I believe that policy may vary by casino. For instance, at one casino they said I had to have it (Which I did) and at another they said I had to have it if I didn't want them to deduct the taxes prior to paying me.

RedJohn,

That's right, there are far too many possible individual situations to list here, so I went with what I believe covers most people. However, I suggest everyone read the Article to which you linked (I did, and it's very informative) and would also, as in the Article, suggest everyone consult an accountant or tax professional to understand how the tax code may apply to their specific situation.

AxelWolf
AxelWolf Oct 20, 2015

I know some casinos in Florida just ask for ID and you verbally tell them your SS and they write it down.

AxelWolf
AxelWolf Oct 20, 2015

I may have miss read somthing Mission but IMO. Taxes CAn turn a +EV situation into a negative one. Let's take an extreme example. Pretend you have somthing that's 100.01 It can be BJ, VP or any game.

Let's take VP on a $25 denomination. One year you hit 3 RF's and break even on the drop. Now your up 300k for the year. You now pay your taxes. The next year you lose 290k you should still be up 10k but you paied more than 10k in taxes the first year.

Mission146
Mission146 Oct 21, 2015

Axel,

Good point on Florida, I really think the policies are quite arbitrary and vary from House to House.

I think the tax thing is a matter of perspective. If you owned a business and had profits one year and a loss the following year such that the two year period result was less than the taxes you paid the first year, would that mean you lost money overall for the two years?

My point is income taxes are based on income, which casino wins are if they exceed losses that year. Now, I don't think they should be unless ALL losses can be written off income, but that would open things up to fraud, obviously. I just think gambling winnings shouldn't be taxed at all, or the threshold should at least be 5k, or something.

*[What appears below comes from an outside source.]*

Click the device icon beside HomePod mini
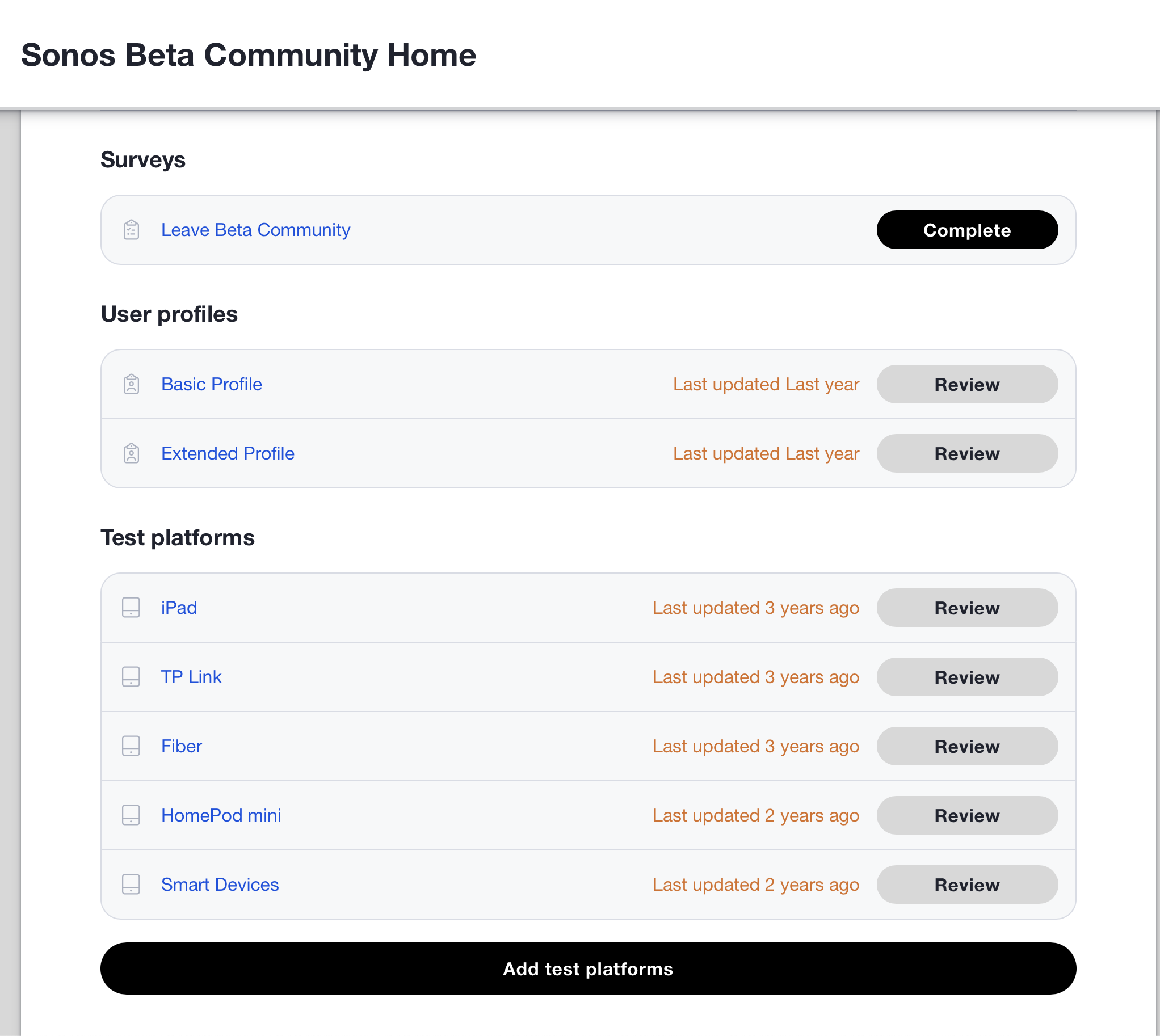point(131,815)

In my opinion, though, that doesn't make a play bad. A play is either +EV or it is not, and if you run EXACTLY at the EV of a +EV play, then you would pay taxes on whatever the +EV amount is. That could definitely be construed as cutting into the EV of a play, but since the EV is the expectation, then the Expected amount of taxes are also based on the Expected win, and thus, can never make a positive play negative.